> _Input material_
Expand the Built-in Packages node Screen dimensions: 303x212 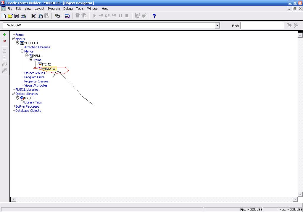point(13,106)
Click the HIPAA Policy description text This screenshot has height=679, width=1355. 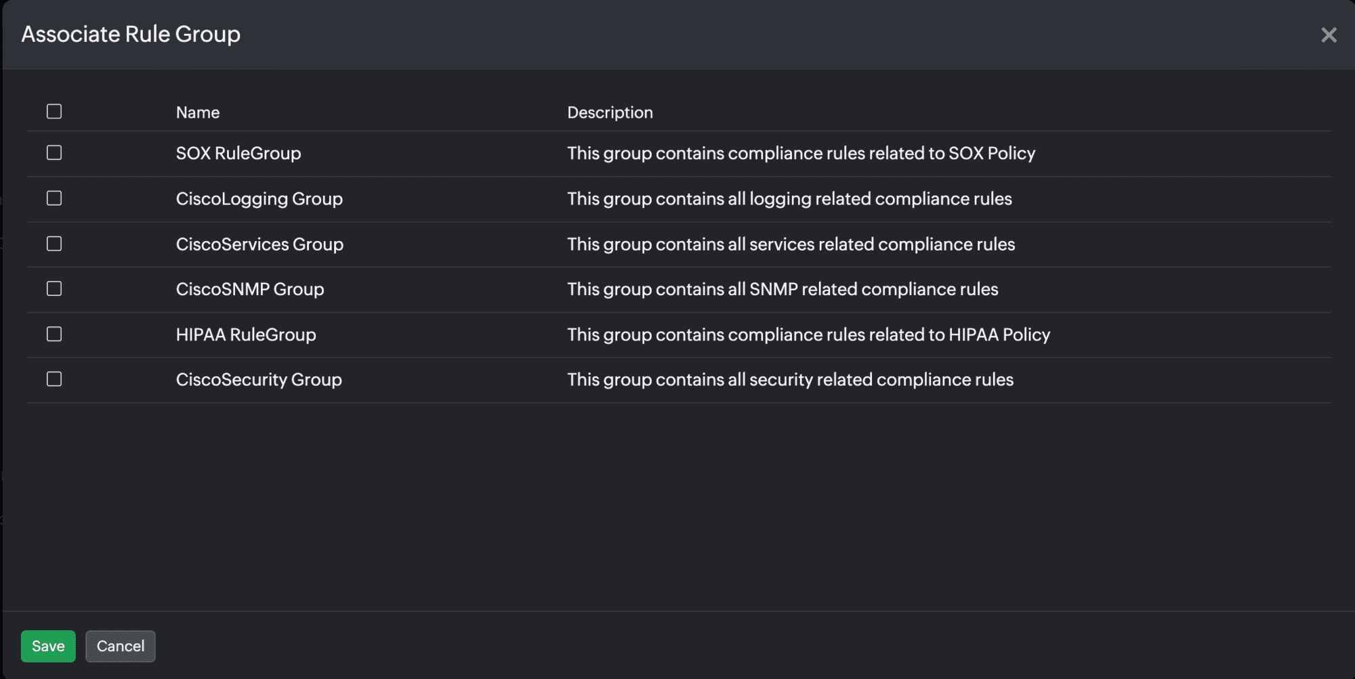pyautogui.click(x=808, y=335)
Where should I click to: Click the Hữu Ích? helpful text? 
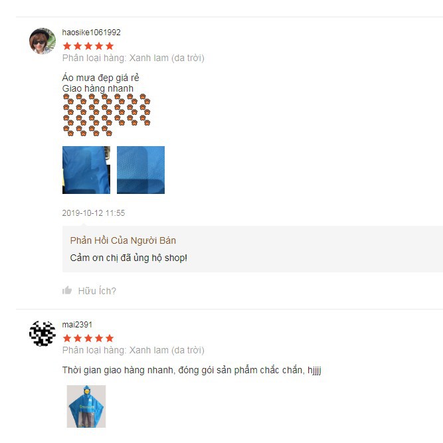point(97,291)
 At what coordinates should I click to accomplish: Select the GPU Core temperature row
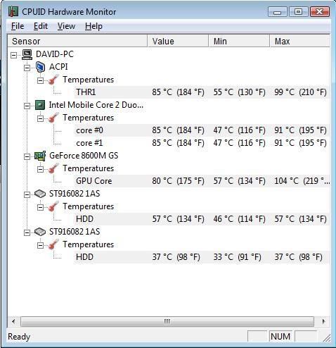point(202,181)
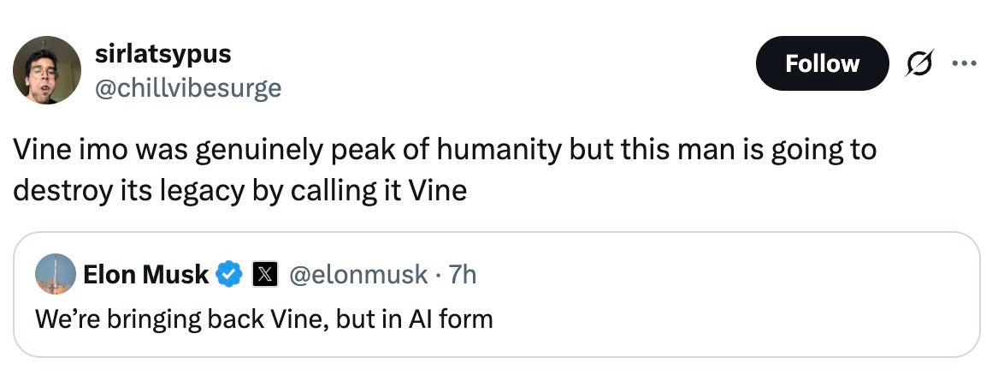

> _What to do_
In the listing above, retype exactly, and only, the lines from the one containing "Where should I" through the last line, both included. Omit the pictures.

> _Result of the exercise_
Where should I click to: Click the Hữu Ích? helpful text? 
point(97,291)
 At what coordinates should I click to accomplish: Select the GPU Core temperature row
point(202,181)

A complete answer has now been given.